L’occupation du dépôt de Varreux a paralysé le pays. Cet acte a d’autant plus aggravé une crise marquée par l’insécurité, l’inflation et les pénuries d’eau, d’aliments et de carburant. De même, les hôpitaux et les entreprises de traitement des eaux ont été empêchés de fonctionner, tout ce dans un contexte d’épidémie de choléra.

De plus, la crise haïtienne s’est produite dans le contexte de la guerre de la Russie en Ukraine, dans un pays où 20 % de l’approvisionnement alimentaire provient des importations. Environ 4,7 millions d’Haïtiens, soit près de la moitié de la population, souffrent d’une faim aiguë.

Ces dernières années ont été marquées par un essor des gangs armés. Par ailleurs, l’assassinat de Moïse a créé un vide politique. En l’absence de forces de sécurité adéquates et d’un système exécutif et judiciaire capable de faire respecter la loi, environ 200 groupes criminels ont pris le contrôle d’une grande partie de Port-au-Prince et des principaux axes de communication. Les gangs, mieux équipés que la police, se livrent à une campagne systématique d’enlèvements contre rançon : selon la Mission des Nations Unies (ONU), rien qu’au cours des six premiers mois de 2022 680 personnes ont été enlevées, 934 ont été tuées et 684 blessées par les gangs.

En début juillet, le Haut-Commissariat des Nations Unies aux droits de l’homme a signalé qu’au moins 52 femmes et filles, dont certaines n’avaient pas plus de dix ans, avaient été victimes de viols collectifs au cours de plusieurs semaines d’affrontements entre gangs à Port-au-Prince. Rien qu’en septembre, au moins 20 000 Haïtiens auraient été déplacés de chez eux en raison des violences. Des enfants sont recrutés par les gangs.

Les gens ont répondu en protestant contre les multiples éléments de la crise qu’ils subissent, notamment la criminalité, la négation des droits fondamentaux, la pauvreté et les pénuries de produits de première nécessité, tout en réclamant un changement de direction. Ces dernières semaines, les manifestations se sont multipliées. Le 3 octobre, par exemple, des milliers de personnes ont défilé contre le gouvernement, situation à laquelle la police a répondu par l’usage de gaz lacrymogènes.

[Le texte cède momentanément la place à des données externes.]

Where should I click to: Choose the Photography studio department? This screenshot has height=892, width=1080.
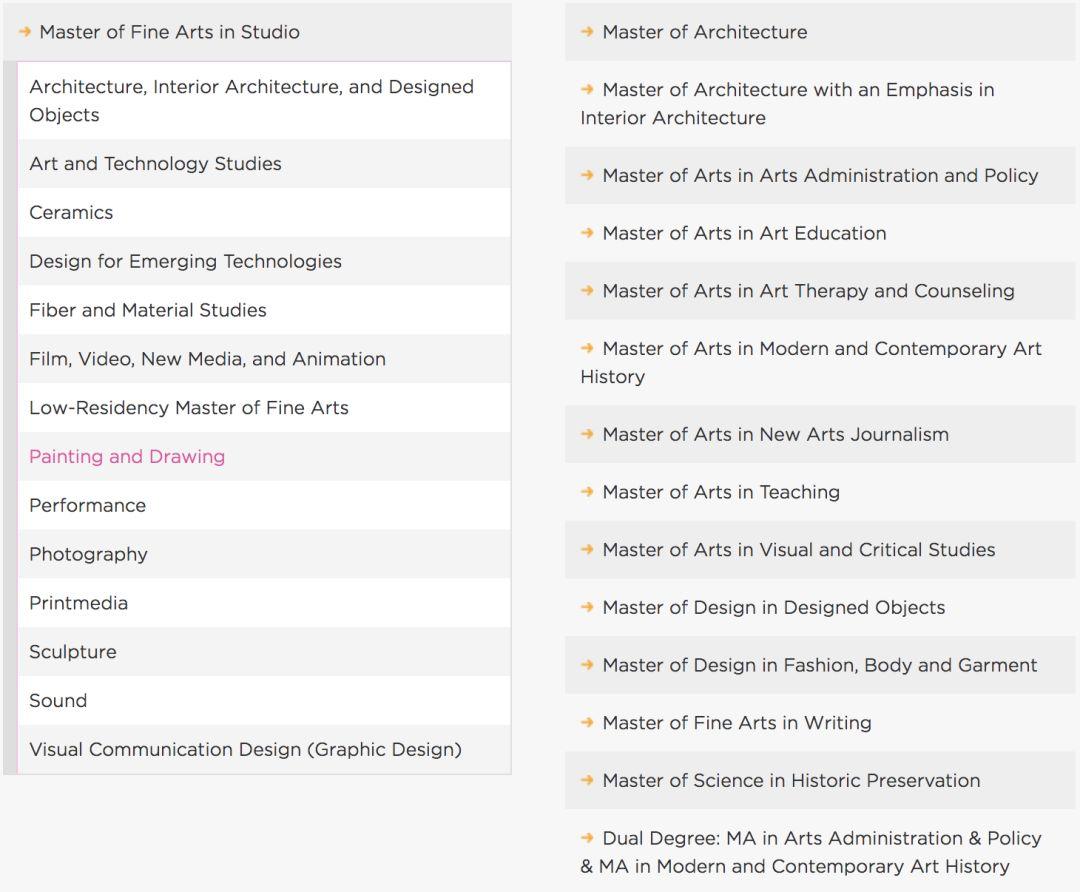(88, 555)
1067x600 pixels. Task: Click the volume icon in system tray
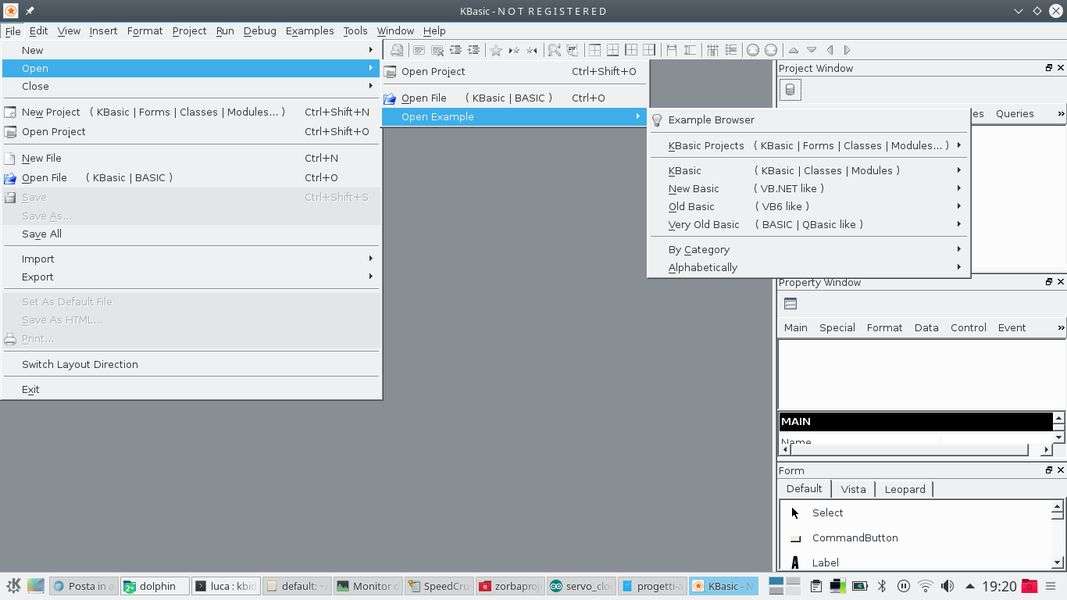947,586
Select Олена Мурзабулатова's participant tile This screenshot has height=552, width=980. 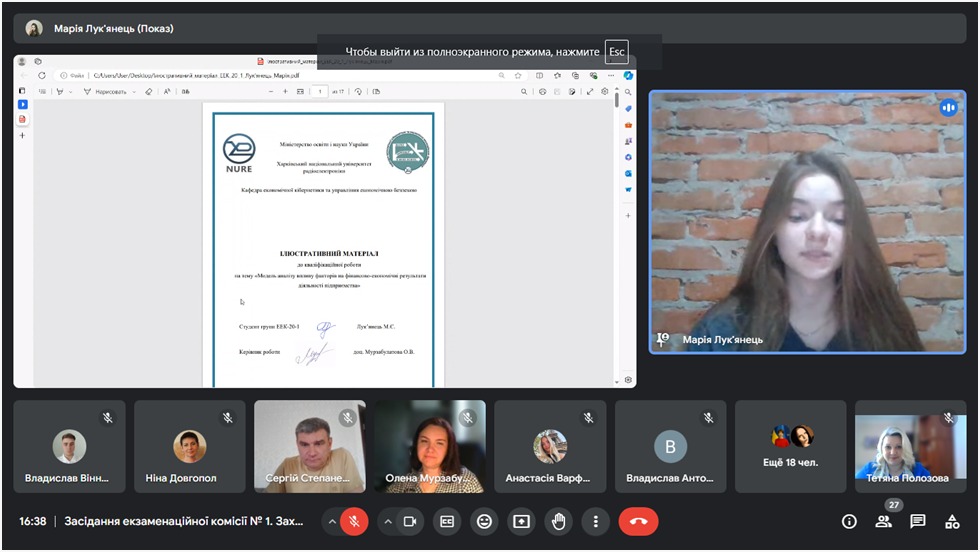429,446
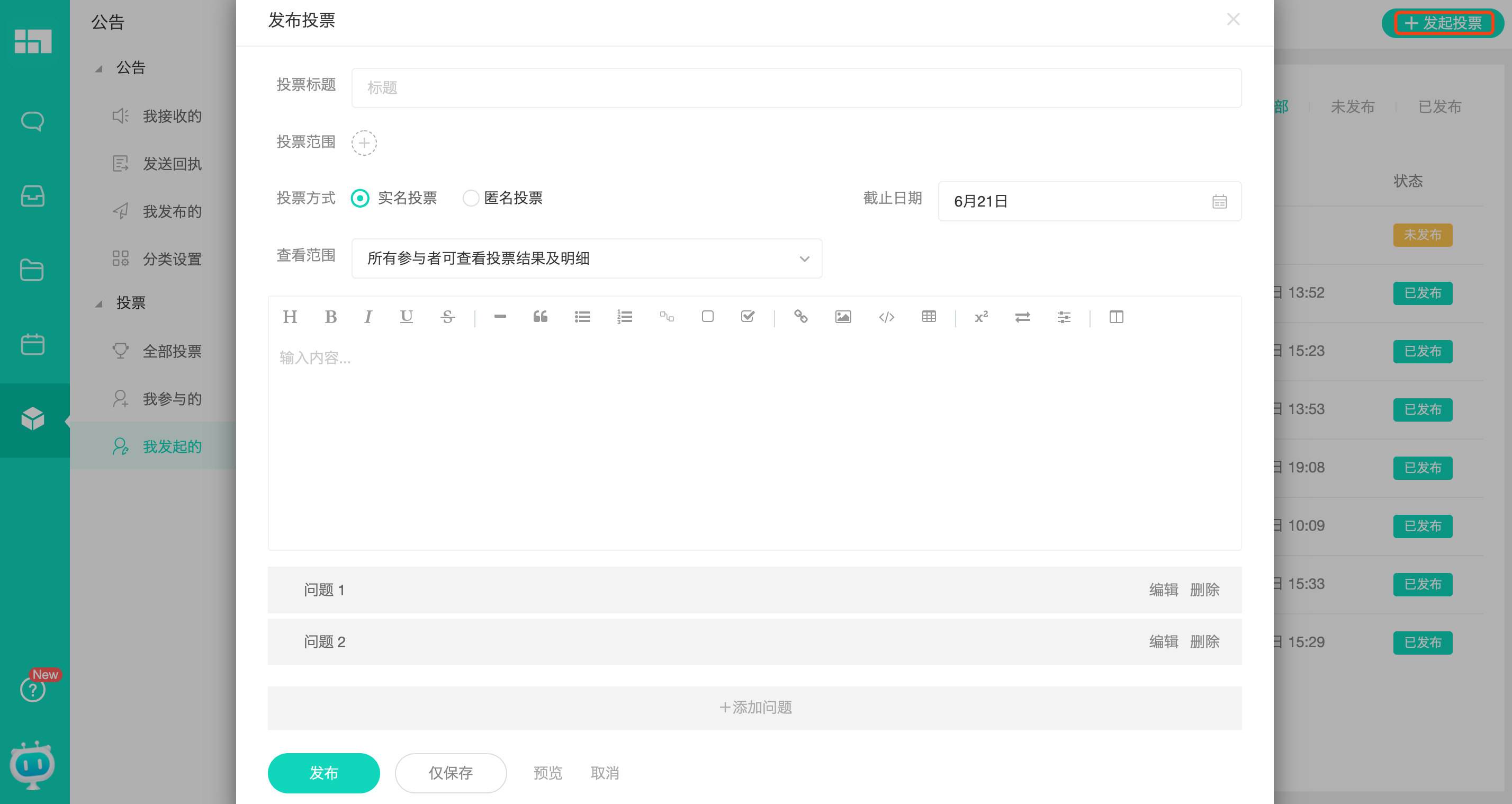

Poussées par la gravité de la situation, de nombreuses personnes se sont vues contraintes de partir. Or cette décision les force à emprunter des routes migratoires très dangereuses : ces dernières années, de nombreux Haïtiens sont décédés dans la traversée des Caraïbes pour atteindre les États-Unis. En juillet, 17 personnes se sont noyées lorsqu’un bateau transportant des dizaines de migrants a chaviré près des côtes des Bahamas. Une tragédie similaire s’était produite près des côtes de Porto Rico deux mois plus tôt, où 11 personnes ont perdu la vie.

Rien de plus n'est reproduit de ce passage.